I thought up the ‘Ellis Doctrine’ for humanitarian intervention in response to David Cameron’s justification for intervening in Libya, oft repeated by the war’s supporters.
“Just because you can’t do the right thing everywhere doesn’t mean you shouldn’t do the right thing somewhere”, argued the Prime Minister.
But by what criteria had he judged Libya to be “somewhere”? Why was intervention the “right thing” for us to do, as opposed to other forms of help? For years, the Conservatives had said that British foreign policy under them would be “strategic”, yet Mr Cameron’s justification for the Libyan campaign was extraordinarily non-strategic. The Ellis Doctrine offered a framework with which to think about a future crisis.
Given the crisis in Syria is far more complex than the one that confronted us in Libya, British policy needs to be appropriately nuanced. There are many reasons why Britain should help the Syrian people topple Bashar al-Assad, but we ought to limit our involvement as much as possible. The risks of too big an investment outweigh the rewards. We must limit ourselves to containing the spillover from the conflict into neighbouring countries.
Yet our policy is trending in the other direction. The Prime Minister has suggested arming the rebels. The Chief of the Defence Staff warned recently that troops may intervene if the humanitarian crisis worsened. And the ‘National Coalition of the Syrian Revolutionary and Opposition Forces’ (NCSROF) has been prematurely recognised as the “sole legitimate representative” of the Syrian people.

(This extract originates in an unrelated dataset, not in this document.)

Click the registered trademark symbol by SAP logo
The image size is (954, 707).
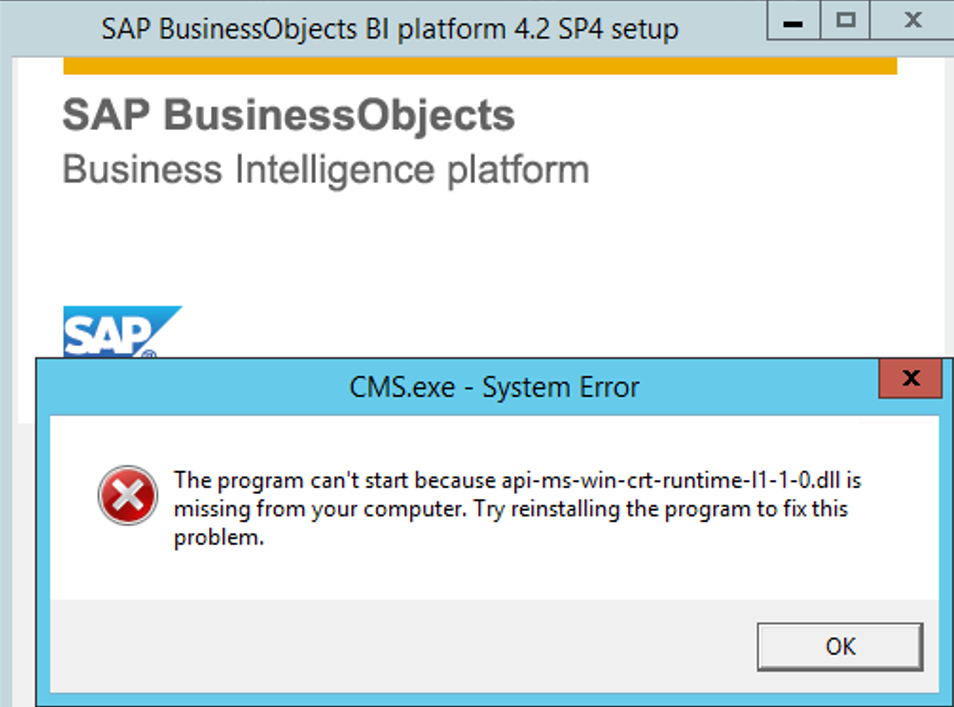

If Britain is to surmount the challenges of the twenty-first century and re-climb the greasy pole of international affairs, we need a prudent foreign policy. The country must sort out its finances, build up its resources, and think carefully about where in the world it gets involved in and how.
David Cameron used to recognise this, and, in recent months, seems to have rediscovered his ‘grand strategic’ ambitions. At the Conservative party conference, he declared that “[e]very battle we fight, every plan we make, every decision we take” was designed to help the United Kingdom “rise” amidst the decline and fall of other Great Powers. “I am not going to stand here as Prime Minister and allow [us] to join the slide.”

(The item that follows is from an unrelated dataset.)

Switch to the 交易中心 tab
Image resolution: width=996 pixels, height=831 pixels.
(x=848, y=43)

As welcome as his rediscovery of ‘the vision thing’ is, he has also consistently fallen short of realising it whenever put to the test. Unless Mr Cameron wants Britain to become a hegemonic power in the eastern Mediterranean, then our deepening involvement in Syria is part of this disappointing trend. Involving us in a fourth conflict in a decade – with little at stake and with no coherent political-military strategy – will hasten our fall, not reverse it.
British policy must focus on stopping the civil war from spreading into the lands of close allies like Jordan. There are nearly 200,000 refugees there. Speaking in August, when the number was around 140,000, King Abdullah said: “We can’t afford anymore Syrians coming through because of the load it is on the system here.”
In October, the New York Times reported that the United States had sent military personnel to the country to help the Jordanians handle the crisis. Given our long history with the Hashemite dynasty, this is what we ought to be doing.